==== Data ====

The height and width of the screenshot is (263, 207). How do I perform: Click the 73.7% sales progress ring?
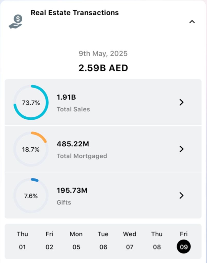(31, 102)
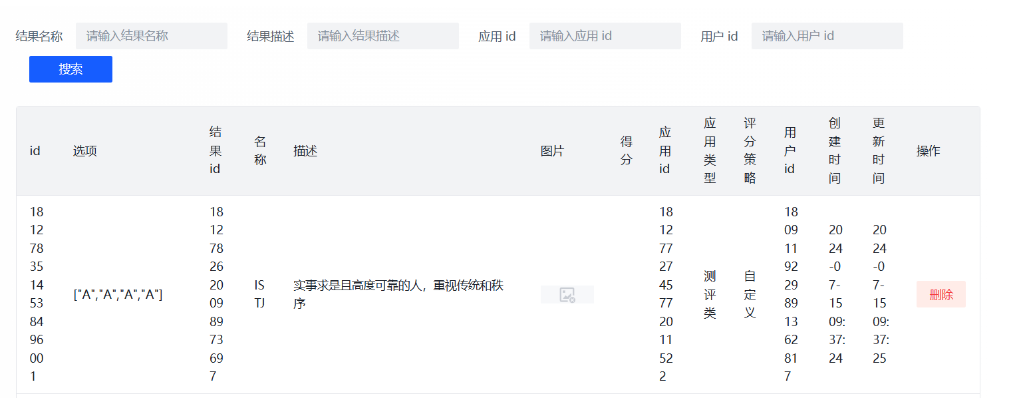Select the 图片 column header
Viewport: 1017px width, 398px height.
[552, 151]
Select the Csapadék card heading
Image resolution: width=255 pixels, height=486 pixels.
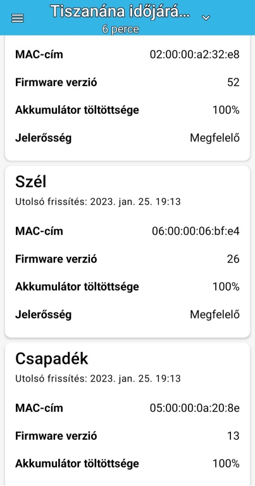tap(52, 359)
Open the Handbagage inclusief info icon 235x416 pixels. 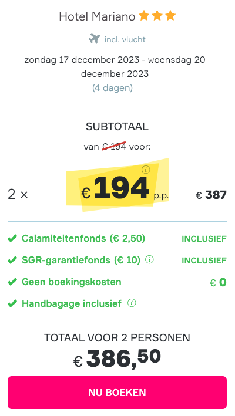coord(132,303)
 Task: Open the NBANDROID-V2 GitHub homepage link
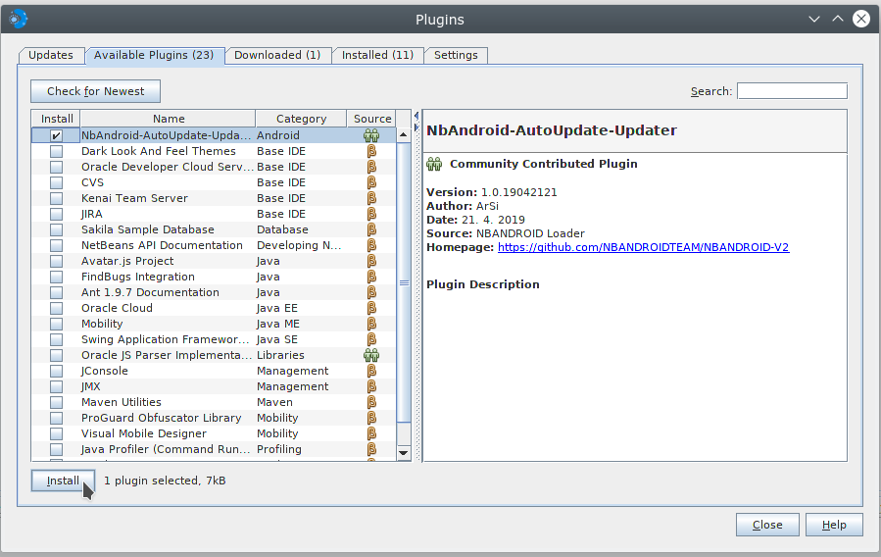click(x=643, y=247)
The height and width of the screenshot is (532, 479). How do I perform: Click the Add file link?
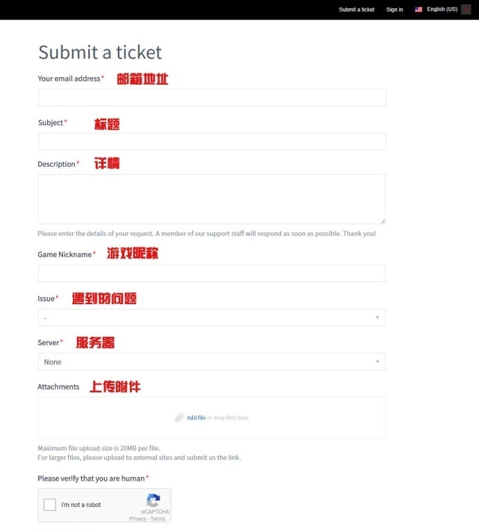[196, 418]
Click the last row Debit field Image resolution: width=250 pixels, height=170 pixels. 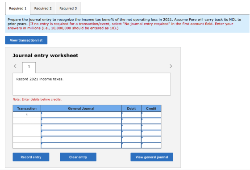[x=131, y=145]
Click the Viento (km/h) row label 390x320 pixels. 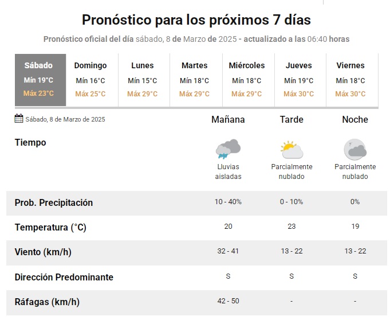[x=43, y=252]
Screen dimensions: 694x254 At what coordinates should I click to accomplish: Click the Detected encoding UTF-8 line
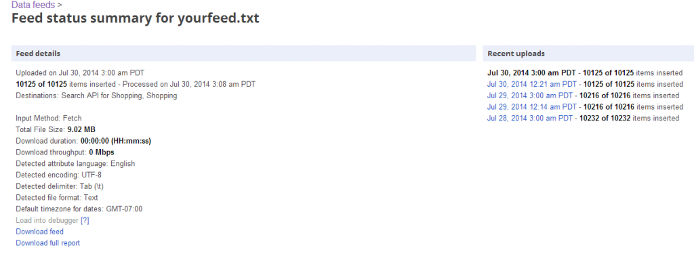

====

What you should do =>
Without the pictures, please reproduce each line of the listing above exactly, from the first one through the line bearing "Select the Csapadék card heading".

The completed task =>
The height and width of the screenshot is (263, 207). How do I perform: Click the 73.7% sales progress ring?
(31, 102)
Select the 图片 column header
Viewport: 1017px width, 398px height.
[552, 151]
Select the Csapadék card heading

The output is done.